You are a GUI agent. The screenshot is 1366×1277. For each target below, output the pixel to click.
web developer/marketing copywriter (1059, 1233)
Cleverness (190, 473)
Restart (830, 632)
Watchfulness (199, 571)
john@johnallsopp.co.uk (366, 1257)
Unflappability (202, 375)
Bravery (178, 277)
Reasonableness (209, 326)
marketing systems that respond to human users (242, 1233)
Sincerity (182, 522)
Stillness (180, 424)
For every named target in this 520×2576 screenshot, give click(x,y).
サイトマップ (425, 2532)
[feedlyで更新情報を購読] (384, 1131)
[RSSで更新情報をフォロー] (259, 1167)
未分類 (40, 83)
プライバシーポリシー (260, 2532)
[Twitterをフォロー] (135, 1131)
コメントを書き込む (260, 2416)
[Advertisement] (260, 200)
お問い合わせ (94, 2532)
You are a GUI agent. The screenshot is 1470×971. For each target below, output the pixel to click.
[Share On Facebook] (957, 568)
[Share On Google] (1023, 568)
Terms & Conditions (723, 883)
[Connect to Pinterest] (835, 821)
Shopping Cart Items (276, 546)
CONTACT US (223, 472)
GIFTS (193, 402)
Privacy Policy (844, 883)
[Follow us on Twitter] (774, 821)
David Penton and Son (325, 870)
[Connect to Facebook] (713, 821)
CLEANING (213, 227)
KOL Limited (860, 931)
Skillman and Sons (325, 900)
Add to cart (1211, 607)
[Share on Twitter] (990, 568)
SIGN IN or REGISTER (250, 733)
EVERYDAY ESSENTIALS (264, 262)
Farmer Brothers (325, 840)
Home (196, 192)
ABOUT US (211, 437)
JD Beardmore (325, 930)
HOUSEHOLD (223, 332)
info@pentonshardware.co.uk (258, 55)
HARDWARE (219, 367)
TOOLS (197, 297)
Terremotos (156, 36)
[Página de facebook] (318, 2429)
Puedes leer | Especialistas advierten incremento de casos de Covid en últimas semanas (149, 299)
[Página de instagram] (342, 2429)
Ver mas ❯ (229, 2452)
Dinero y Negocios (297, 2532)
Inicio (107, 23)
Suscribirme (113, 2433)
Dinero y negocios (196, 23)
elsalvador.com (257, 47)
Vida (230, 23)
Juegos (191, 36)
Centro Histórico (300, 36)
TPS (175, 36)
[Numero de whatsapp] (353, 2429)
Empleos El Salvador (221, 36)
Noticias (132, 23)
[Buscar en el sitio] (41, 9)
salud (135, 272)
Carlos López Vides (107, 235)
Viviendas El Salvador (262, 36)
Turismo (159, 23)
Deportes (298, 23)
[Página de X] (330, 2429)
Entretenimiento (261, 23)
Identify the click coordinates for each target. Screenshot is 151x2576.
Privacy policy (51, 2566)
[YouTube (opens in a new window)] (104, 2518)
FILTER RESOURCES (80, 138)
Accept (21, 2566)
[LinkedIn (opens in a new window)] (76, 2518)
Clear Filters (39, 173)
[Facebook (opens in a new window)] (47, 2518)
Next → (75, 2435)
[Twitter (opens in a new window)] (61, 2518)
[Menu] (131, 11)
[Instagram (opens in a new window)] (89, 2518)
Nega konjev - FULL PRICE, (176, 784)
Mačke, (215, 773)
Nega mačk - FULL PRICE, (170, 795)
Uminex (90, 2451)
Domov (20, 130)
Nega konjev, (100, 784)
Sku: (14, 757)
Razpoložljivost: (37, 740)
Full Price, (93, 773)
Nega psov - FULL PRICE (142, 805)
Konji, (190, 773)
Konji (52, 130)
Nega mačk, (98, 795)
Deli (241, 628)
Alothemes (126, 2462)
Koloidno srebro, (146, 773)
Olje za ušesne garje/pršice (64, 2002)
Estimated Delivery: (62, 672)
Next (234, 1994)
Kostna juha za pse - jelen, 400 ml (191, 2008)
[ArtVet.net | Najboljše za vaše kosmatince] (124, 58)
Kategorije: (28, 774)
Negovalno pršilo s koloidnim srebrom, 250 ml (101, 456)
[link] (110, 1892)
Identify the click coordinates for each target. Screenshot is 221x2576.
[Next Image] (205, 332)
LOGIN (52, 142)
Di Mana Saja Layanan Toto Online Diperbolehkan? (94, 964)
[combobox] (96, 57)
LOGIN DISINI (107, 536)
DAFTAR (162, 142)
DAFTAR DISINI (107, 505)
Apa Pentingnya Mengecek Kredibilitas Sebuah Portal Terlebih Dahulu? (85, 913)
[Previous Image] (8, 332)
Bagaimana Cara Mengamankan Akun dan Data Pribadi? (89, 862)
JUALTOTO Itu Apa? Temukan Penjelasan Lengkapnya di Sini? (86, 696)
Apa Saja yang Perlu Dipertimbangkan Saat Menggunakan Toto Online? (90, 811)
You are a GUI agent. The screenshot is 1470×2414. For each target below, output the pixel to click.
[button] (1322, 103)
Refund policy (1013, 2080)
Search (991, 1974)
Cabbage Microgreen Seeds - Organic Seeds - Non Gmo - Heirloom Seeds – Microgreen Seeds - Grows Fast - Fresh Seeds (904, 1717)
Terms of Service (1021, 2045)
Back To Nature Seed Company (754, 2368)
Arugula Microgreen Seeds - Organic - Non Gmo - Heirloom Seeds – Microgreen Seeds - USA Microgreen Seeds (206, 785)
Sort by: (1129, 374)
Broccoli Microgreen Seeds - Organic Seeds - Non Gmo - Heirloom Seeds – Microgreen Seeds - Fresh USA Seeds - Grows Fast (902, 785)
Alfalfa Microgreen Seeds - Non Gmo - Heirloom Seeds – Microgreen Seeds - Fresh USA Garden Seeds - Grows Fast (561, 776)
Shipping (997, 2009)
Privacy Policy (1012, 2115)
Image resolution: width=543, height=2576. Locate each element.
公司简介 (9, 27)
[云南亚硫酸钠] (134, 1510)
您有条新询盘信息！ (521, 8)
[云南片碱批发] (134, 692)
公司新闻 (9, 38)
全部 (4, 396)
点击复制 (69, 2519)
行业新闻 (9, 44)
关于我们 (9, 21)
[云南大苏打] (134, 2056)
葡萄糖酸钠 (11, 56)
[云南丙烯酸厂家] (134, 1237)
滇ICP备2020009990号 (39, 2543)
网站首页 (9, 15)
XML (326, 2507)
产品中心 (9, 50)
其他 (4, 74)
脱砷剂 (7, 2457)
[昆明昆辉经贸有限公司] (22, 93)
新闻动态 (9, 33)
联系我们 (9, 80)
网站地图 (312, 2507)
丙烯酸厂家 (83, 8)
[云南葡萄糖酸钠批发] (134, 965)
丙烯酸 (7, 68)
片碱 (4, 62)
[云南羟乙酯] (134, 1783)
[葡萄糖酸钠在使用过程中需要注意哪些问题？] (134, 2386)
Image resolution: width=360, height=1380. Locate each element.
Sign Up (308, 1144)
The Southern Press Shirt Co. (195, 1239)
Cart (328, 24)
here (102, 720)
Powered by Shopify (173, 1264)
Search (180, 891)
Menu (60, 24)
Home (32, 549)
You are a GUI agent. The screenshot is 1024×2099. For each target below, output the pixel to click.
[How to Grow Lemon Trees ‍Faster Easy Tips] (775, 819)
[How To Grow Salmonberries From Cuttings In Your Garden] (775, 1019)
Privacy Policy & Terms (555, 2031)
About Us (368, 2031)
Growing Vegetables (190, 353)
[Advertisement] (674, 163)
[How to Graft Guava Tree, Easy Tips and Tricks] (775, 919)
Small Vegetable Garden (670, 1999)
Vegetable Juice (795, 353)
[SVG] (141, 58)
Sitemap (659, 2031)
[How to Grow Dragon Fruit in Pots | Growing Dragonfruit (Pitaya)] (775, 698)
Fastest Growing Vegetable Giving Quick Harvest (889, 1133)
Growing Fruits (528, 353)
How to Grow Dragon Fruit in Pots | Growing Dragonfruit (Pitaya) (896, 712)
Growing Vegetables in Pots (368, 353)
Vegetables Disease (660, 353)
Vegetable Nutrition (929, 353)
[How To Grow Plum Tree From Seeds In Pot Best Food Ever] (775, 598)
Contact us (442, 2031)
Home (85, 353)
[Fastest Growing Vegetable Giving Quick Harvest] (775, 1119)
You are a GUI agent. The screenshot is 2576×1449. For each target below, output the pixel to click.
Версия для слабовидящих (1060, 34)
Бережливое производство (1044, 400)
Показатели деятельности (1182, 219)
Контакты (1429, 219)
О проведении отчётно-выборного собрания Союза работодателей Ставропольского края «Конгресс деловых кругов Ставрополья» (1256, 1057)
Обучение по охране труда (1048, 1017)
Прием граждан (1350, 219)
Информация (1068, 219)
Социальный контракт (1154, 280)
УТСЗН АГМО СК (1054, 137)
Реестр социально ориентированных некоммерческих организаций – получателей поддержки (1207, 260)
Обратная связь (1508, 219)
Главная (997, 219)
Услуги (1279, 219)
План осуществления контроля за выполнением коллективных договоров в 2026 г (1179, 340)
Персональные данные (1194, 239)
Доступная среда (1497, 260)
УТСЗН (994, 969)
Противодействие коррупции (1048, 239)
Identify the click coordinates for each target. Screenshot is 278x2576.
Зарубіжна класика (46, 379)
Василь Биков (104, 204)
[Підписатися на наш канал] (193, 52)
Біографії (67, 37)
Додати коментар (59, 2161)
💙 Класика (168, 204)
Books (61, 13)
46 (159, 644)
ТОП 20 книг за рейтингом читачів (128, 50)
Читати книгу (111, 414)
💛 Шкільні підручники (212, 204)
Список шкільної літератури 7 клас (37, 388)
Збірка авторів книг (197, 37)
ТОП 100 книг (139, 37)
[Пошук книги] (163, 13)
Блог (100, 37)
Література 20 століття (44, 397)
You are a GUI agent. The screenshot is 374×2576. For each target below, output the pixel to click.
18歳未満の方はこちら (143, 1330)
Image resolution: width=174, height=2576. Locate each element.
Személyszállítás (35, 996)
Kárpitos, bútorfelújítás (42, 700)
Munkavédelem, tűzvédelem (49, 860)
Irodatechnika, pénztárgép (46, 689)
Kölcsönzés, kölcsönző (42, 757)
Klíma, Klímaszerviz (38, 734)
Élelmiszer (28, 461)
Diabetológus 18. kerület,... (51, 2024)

__ACTIVITY__
Print the lines above, unchanged, from the start of the records to the line with "[Página de X] (330, 2429)", including that final line.

__WRITTEN SOLUTION__
You are a GUI agent. The screenshot is 1366×1277. For each target below, output the pixel to click.
web developer/marketing copywriter (1059, 1233)
Cleverness (190, 473)
Restart (830, 632)
Watchfulness (199, 571)
john@johnallsopp.co.uk (366, 1257)
Unflappability (202, 375)
Bravery (178, 277)
Reasonableness (209, 326)
marketing systems that respond to human users (242, 1233)
Sincerity (182, 522)
Stillness (180, 424)
For every named target in this 520×2576 screenshot, give click(x,y).
サイトマップ (425, 2532)
[feedlyで更新情報を購読] (384, 1131)
[RSSで更新情報をフォロー] (259, 1167)
未分類 (40, 83)
プライバシーポリシー (260, 2532)
[Twitterをフォロー] (135, 1131)
コメントを書き込む (260, 2416)
[Advertisement] (260, 200)
お問い合わせ (94, 2532)
You are a GUI agent. The screenshot is 1470×971. For each target below, output the pixel to click.
[Share On Facebook] (957, 568)
[Share On Google] (1023, 568)
Terms & Conditions (723, 883)
[Connect to Pinterest] (835, 821)
Shopping Cart Items (276, 546)
CONTACT US (223, 472)
GIFTS (193, 402)
Privacy Policy (844, 883)
[Follow us on Twitter] (774, 821)
David Penton and Son (325, 870)
[Connect to Facebook] (713, 821)
CLEANING (213, 227)
KOL Limited (860, 931)
Skillman and Sons (325, 900)
Add to cart (1211, 607)
[Share on Twitter] (990, 568)
SIGN IN or REGISTER (250, 733)
EVERYDAY ESSENTIALS (264, 262)
Farmer Brothers (325, 840)
Home (196, 192)
ABOUT US (211, 437)
JD Beardmore (325, 930)
HOUSEHOLD (223, 332)
info@pentonshardware.co.uk (258, 55)
HARDWARE (219, 367)
TOOLS (197, 297)
Terremotos (156, 36)
[Página de facebook] (318, 2429)
Puedes leer | Especialistas advierten incremento de casos de Covid en últimas semanas (149, 299)
[Página de instagram] (342, 2429)
Ver mas ❯ (229, 2452)
Dinero y Negocios (297, 2532)
Inicio (107, 23)
Suscribirme (113, 2433)
Dinero y negocios (196, 23)
elsalvador.com (257, 47)
Vida (230, 23)
Juegos (191, 36)
Centro Histórico (300, 36)
TPS (175, 36)
[Numero de whatsapp] (353, 2429)
Empleos El Salvador (221, 36)
Noticias (132, 23)
[Buscar en el sitio] (41, 9)
salud (135, 272)
Carlos López Vides (107, 235)
Viviendas El Salvador (262, 36)
Turismo (159, 23)
Deportes (298, 23)
[Página de X] (330, 2429)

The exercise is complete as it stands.